__What is expected__. Once the line containing "Click the help question mark icon" is found in the records below, return it and each following line exactly, up to and including the line containing "the orange RSS", and nothing else.

__Data for the task__.
########################################

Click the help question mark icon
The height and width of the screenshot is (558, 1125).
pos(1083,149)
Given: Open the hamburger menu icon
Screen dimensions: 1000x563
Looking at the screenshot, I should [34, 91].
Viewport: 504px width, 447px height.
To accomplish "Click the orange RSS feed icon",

########################################

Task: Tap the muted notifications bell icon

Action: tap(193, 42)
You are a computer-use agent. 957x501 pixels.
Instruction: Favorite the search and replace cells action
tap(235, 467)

########################################

__Exercise output__.
Click the help question mark icon
The height and width of the screenshot is (558, 1125).
pos(1083,149)
Given: Open the hamburger menu icon
Screen dimensions: 1000x563
Looking at the screenshot, I should [34, 91].
Viewport: 504px width, 447px height.
To accomplish "Click the orange RSS feed icon",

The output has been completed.